Instructions |
**A.** In the page extract, what form of identification would one of the Tennessee bills disallow?
**B.** Quote the page extract word for word from "This is some" to "out as we go.".

Page extract |
··········
Hank Smith still supports the President, and even welcomes some of his most contentious ideas, such as the border wall. But when he hears politicians talk about the “problem of immigration,” he told me, he no longer sees it as a question of how to stem the flow of migrants to the U.S. but, rather, of how to create avenues for them to come legally. “Maybe the wall is part of the broader process,” he said. “If we see that a wall is working, we need to see a policy to get people in here legally. It’s not going to be fixed overnight, but I want to see the President take a hard look at all this.” At the moment, there are two anti-immigrant bills moving rapidly through the Tennessee legislature. One of them would disallow a form of identification—called “consular I.D.s”—that most Mexican immigrants use in lieu of state driver’s licenses, for which they can’t qualify in Tennessee; the other would impose penalties on towns that pursue sanctuary policies. Smith told me he hadn’t known about the first bill, but that he was incensed by the second. “The sanctuary-city bill is just awful,” he said. “It’ll divide the state. We should be trying to come together.”
   967. David Nieporent (now, with children) Posted: April 20, 2018 at 02:44 PM (#5657140)

Of course, Trump did say he fired Comey over Russia, and no amount of trolling can change that. "When I did X, I was thinking Y" is another way of saying "I did X because of Y."
   968. Stormy JE Posted: April 20, 2018 at 02:49 PM (#5657144)
JE was completely wrong about the McCabe wrongdoing alleged by the IG -to the point where he refused to accept reporting that was then proved correct- and is claiming vindication.
LOL. As noted previously, McCabe had apparently stacked the deck for Hillary and against Trump, then leaked to the WSJ after his wife's cozy political-financial ties to McAuliffe got publicized, in a hasty effort to cover his sorry ass.
   969. Stormy JE Posted: April 20, 2018 at 02:52 PM (#5657146)
This is some banana republic ####. Jason just wants his enemies to be punished. What did they do? Unimportant. What crimes did they commit? We'll figure that out as we go.
··········
Records shown |
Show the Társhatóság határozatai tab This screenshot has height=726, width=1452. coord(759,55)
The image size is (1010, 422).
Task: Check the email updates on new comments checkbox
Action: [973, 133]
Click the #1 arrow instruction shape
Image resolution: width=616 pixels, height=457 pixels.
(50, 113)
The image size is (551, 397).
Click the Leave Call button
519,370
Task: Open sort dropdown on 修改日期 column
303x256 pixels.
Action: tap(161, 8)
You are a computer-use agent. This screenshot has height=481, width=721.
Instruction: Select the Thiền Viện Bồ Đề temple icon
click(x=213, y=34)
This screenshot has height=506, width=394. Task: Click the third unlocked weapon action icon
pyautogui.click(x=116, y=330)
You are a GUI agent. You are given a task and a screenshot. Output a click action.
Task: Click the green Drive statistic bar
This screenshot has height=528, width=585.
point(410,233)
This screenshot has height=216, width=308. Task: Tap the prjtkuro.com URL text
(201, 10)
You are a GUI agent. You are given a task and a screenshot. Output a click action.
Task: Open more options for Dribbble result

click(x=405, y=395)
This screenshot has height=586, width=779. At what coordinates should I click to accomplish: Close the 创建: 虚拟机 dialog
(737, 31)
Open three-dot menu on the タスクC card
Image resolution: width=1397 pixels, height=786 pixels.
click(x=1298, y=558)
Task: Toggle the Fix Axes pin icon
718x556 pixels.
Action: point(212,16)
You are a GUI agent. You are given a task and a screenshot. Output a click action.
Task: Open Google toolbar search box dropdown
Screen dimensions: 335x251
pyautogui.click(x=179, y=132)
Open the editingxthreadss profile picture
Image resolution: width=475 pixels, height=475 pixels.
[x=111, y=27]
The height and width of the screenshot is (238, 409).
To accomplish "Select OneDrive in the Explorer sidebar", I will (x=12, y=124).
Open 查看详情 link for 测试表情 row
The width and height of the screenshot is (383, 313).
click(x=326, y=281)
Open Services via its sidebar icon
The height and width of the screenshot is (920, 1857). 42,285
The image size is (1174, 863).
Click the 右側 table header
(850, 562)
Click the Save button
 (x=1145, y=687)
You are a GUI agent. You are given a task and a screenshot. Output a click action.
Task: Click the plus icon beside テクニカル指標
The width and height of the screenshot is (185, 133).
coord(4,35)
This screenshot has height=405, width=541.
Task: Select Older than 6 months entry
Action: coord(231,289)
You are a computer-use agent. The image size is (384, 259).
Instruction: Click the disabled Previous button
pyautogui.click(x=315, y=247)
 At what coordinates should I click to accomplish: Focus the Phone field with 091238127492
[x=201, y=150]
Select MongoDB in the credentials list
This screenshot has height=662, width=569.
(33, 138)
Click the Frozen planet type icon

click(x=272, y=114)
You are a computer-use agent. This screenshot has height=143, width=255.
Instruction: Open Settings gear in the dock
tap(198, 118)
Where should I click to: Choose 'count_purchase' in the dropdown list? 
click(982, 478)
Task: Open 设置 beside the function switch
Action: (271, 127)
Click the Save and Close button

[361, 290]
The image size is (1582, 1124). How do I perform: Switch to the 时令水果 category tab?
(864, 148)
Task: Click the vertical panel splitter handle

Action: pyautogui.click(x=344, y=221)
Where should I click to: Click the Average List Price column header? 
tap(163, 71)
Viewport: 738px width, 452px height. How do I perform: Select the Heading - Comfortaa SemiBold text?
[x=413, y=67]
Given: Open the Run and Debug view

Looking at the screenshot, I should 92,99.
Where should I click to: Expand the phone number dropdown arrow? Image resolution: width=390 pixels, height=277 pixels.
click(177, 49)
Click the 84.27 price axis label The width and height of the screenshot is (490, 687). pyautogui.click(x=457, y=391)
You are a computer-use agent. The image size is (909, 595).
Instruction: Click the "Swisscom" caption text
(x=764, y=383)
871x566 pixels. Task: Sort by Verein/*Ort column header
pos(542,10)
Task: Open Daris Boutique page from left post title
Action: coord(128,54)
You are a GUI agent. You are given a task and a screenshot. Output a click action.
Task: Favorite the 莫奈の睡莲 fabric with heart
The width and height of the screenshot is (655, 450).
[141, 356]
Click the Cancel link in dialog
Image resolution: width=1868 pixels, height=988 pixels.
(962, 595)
··········
Results |
**A.** Consular I.D.s

**B.**
This is some banana republic ####. Jason just wants his enemies to be punished. What did they do? Unimportant. What crimes did they commit? We'll figure that out as we go.